Exercise aim —
Set down the lines below, exactly, starting at the one that contains "The height and width of the screenshot is (419, 980)." and stopping at the last line, inclusive. Omit pictures.

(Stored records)
----------
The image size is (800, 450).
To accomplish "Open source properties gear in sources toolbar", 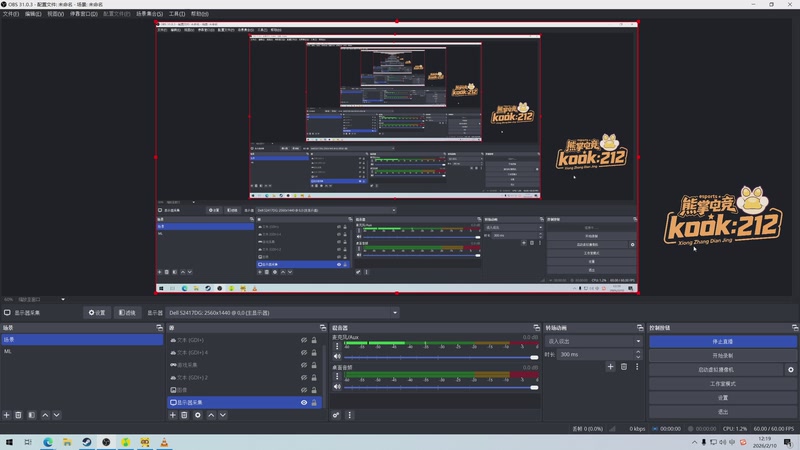I will coord(198,414).
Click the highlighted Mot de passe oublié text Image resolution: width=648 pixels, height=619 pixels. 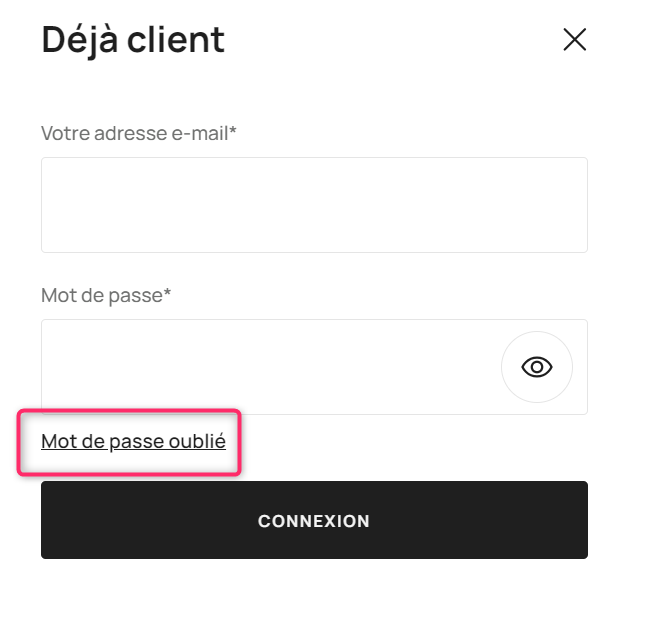click(x=133, y=441)
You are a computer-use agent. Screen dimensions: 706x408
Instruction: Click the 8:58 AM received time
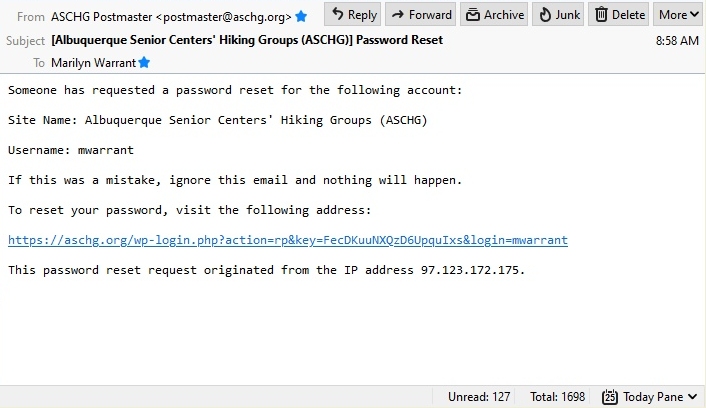[x=677, y=41]
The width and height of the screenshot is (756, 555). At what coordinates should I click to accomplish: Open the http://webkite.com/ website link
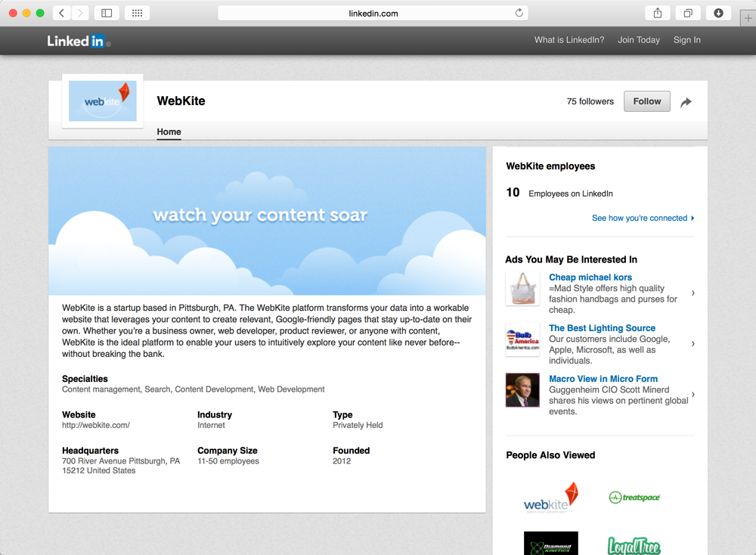[x=96, y=425]
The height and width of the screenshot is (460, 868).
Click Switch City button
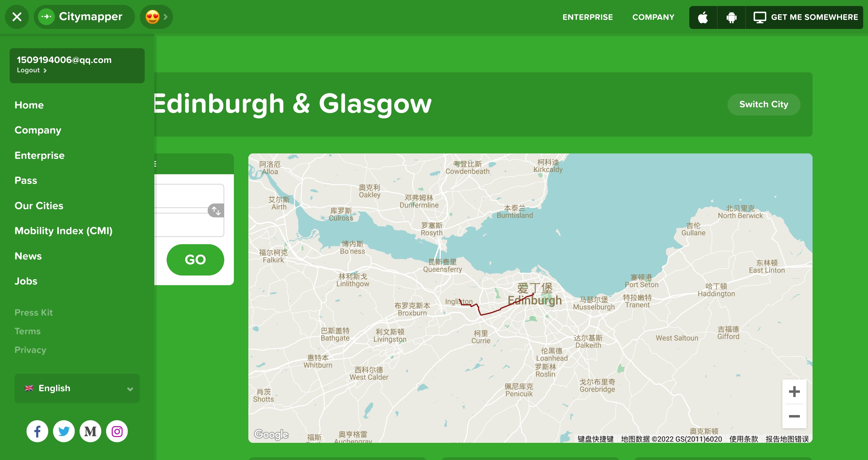764,104
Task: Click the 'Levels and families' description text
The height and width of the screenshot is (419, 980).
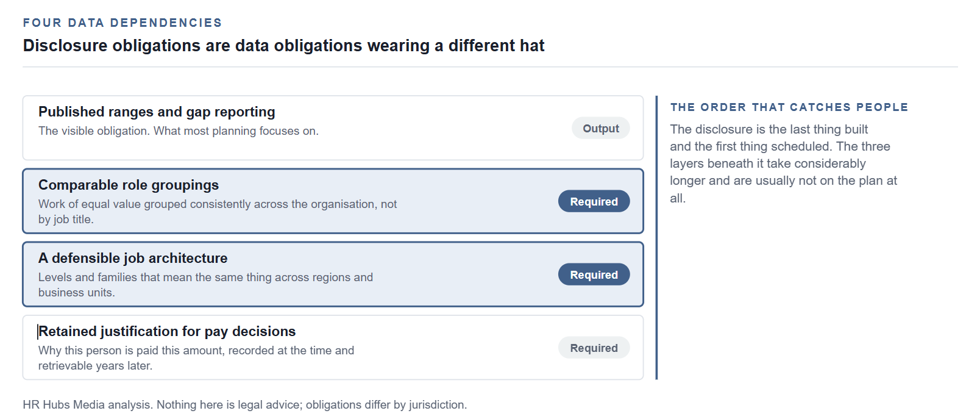Action: pos(205,285)
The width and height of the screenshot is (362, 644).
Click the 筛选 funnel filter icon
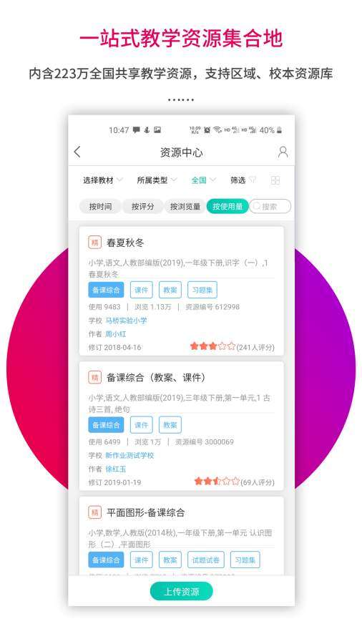click(x=253, y=180)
----------
Solution to this exercise —
The height and width of the screenshot is (419, 980).
Action: pos(205,285)
The width and height of the screenshot is (362, 644).
Click the 筛选 funnel filter icon
click(x=253, y=180)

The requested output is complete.